如果使用自签名证书，则需要禁用证书链验证，使 API 管理能够与后端系统通信。 否则，你将获得 500 错误代码。

若要禁用此验证，可以使用New-AzApiManagementBackend（用于新后端）或Set-AzApiManagementBackend（对于现有后端）PowerShell cmdlet 并将参数设置为-SkipCertificateChainValidationTrue：

$context = New-AzApiManagementContext -ResourceGroupName 'ContosoResourceGroup' -ServiceName 'ContosoAPIMService'
New-AzApiManagementBackend -Context  $context -Url 'https://contoso.com/myapi' -Protocol http -SkipCertificateChainValidation $true

还可以使用后端 REST API 禁用证书链验证。

实际的操作中，需要使用到APIM中的 Backend 功能

第一步：新建或修改Backend

可以使用Powershell脚本来创建新的backend，示例脚本如下：

# 登录Azure China
Connect-AzAccount -Environment AzureChinaCloud
# 修改APIM
$apimContext = New-AzApiManagementContext -ResourceGroupName "your resource group name" -ServiceName "your apim name"
# 对已存在的backend进行修改
Set-AzApiManagementBackend -Context  $apimContext -Url 'https://lbca.mylubu.com' -Protocol http -SkipCertificateChainValidation $true
# 新建backend 并设置  -SkipCertificateChainValidation $true
New-AzApiManagementBackend -Context  $apimContext -Url 'https://lbca.mylubu.com' -Protocol http -SkipCertificateChainValidation $true

执行后的效果：

当然，更直接的方式是通过Azure APIM的门户页面创建：

在下面的3步中，最重要的就是一定要反选 Validate Certificate Chain！ 默认它是勾选的。

第二步：在API中使用backend

当第一步的Backend创建好之后，如何在API中使用呢？

参考说明：https://docs.azure.cn/zh-cn/api-management/set-backend-service-policy

示例策略如下：

<set-backend-service backend-id="the #1 steps backend id " />

第三步：测试

在APIM门户上测试

在Azure 托管的APIM 门户上测试，成功。
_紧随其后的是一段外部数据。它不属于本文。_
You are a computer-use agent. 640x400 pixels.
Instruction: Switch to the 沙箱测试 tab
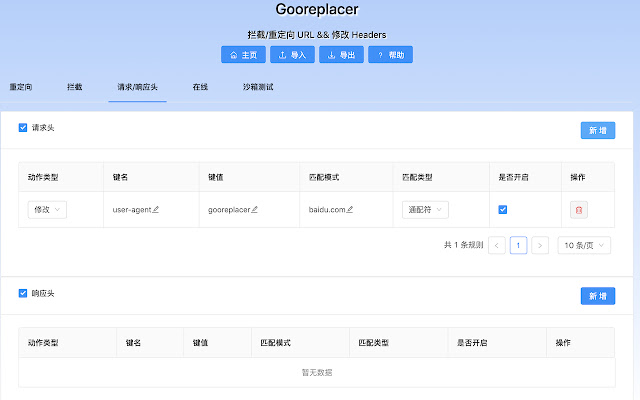257,88
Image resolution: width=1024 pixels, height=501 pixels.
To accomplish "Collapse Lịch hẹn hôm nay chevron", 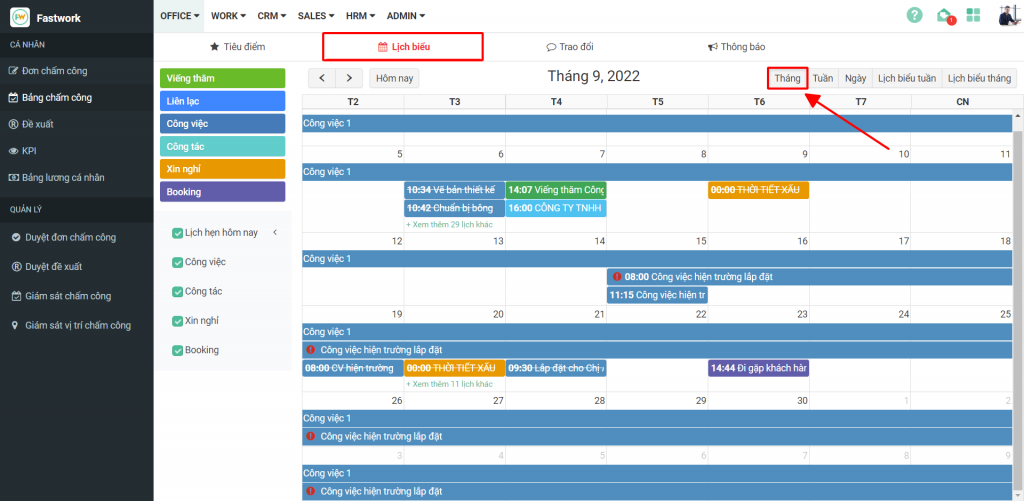I will tap(275, 233).
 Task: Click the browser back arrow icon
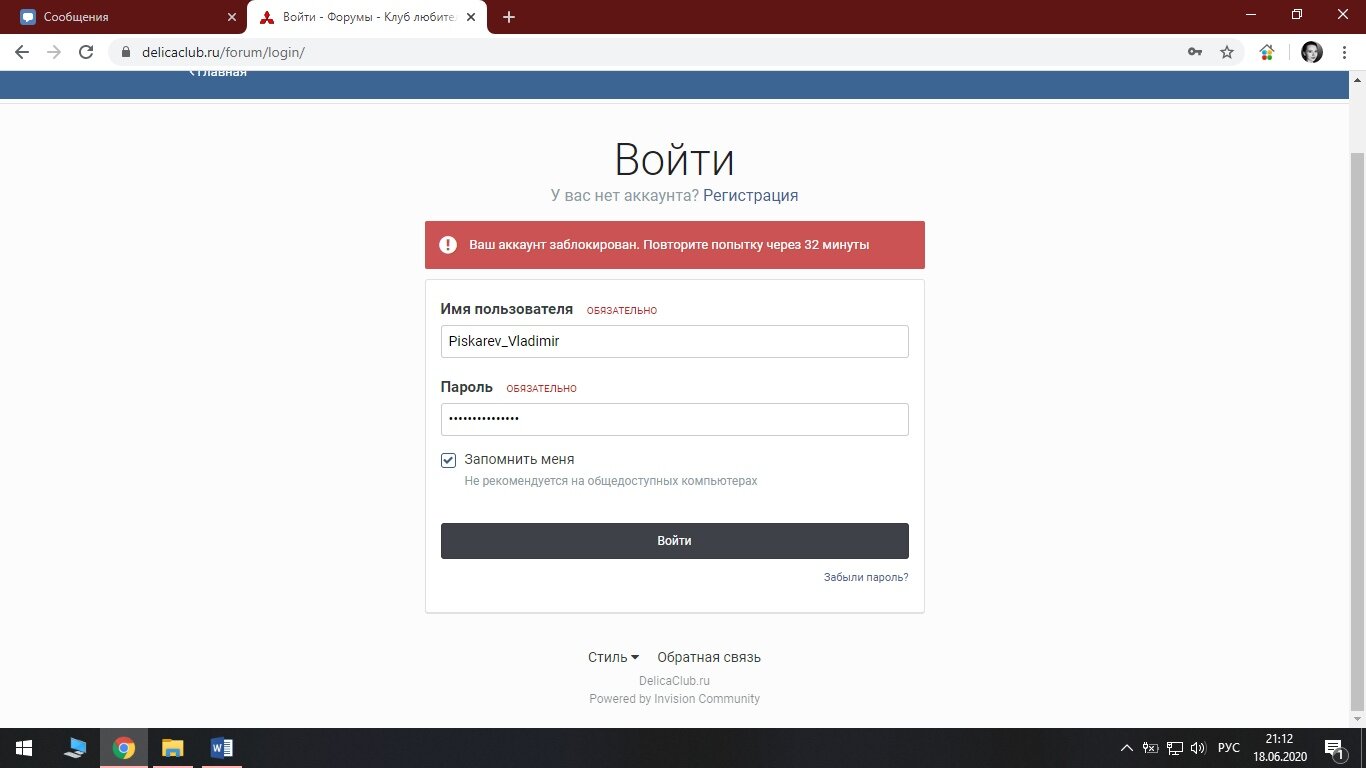point(22,52)
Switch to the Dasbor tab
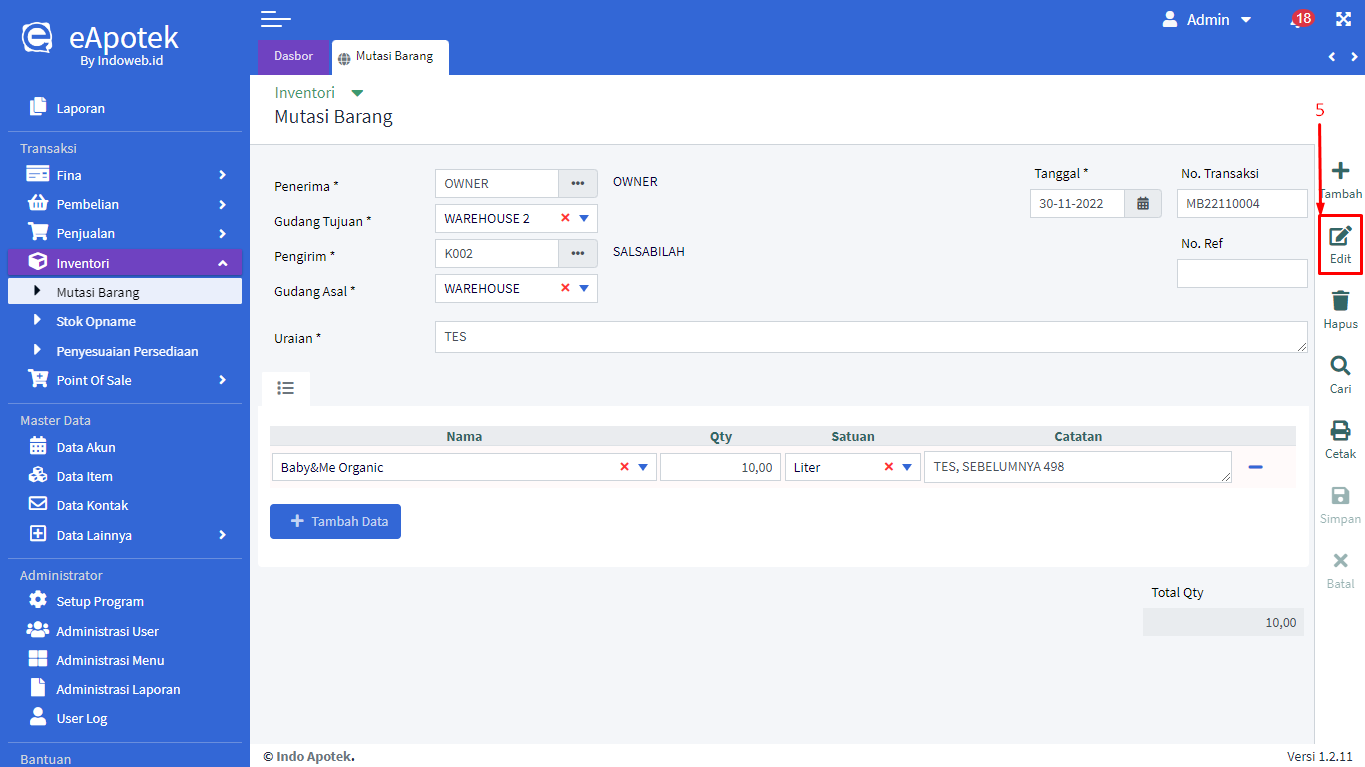Image resolution: width=1365 pixels, height=767 pixels. pos(293,57)

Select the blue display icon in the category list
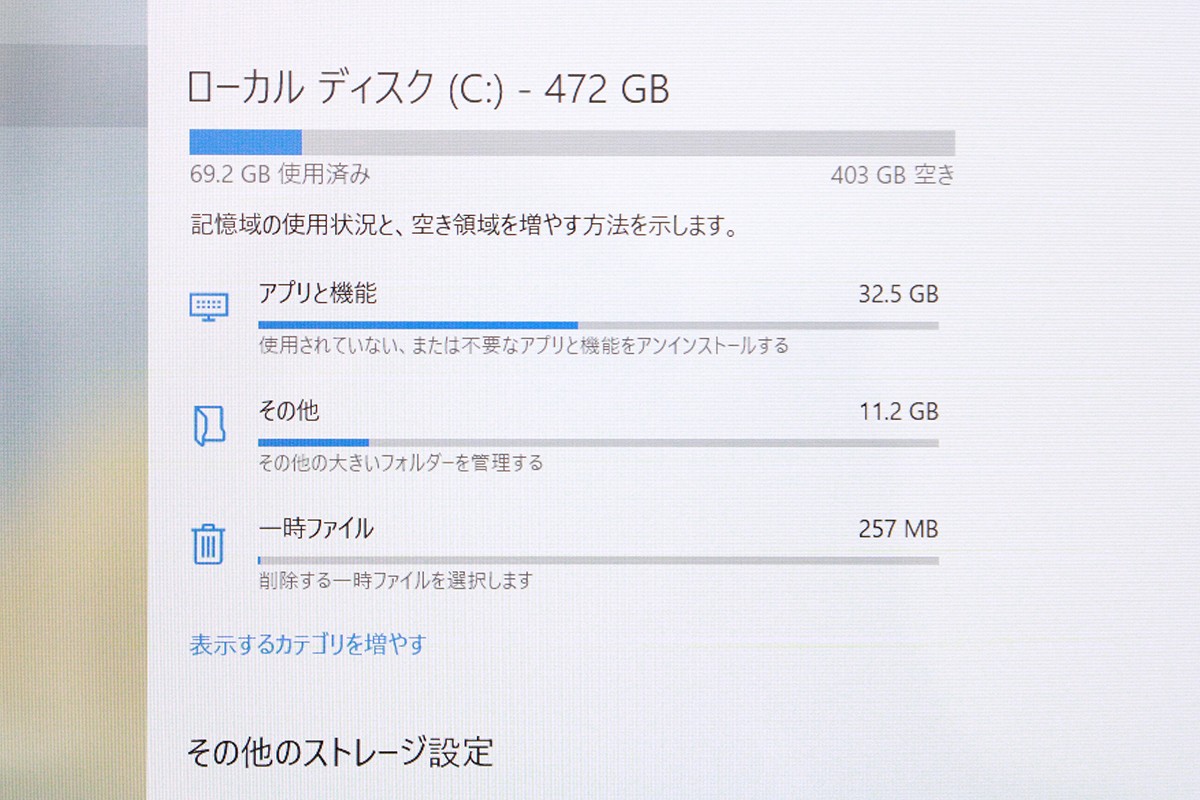pyautogui.click(x=208, y=305)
（不需要上传根证书，中间证书，可节约上传证书后等待APIM完成更新的45分钟左右时间）

在AKS自建网关上测试

在AKS Self Host上环境中测试, 访问：curl -H 'Ocp-Apim-Subscription-Key: <APIM Subscription Key>'  'https://<aks service extennal ip>/ca2/'  -k

以上方法，可以在不需要证书的情况下，成功访问配置了自签名证书的后端服务API。只是此种办法还是存在一定的安全风险，需要谨慎使用。

参考资料

禁用自签名证书的证书链验证 ： https://docs.azure.cn/zh-cn/api-management/api-management-howto-mutual-certificates#disable-certificate-chain-validation-for-self-signed-certificates

当在复杂的环境中面临问题，格物之道需：浊而静之徐清，安以动之徐生。 云中，恰是如此!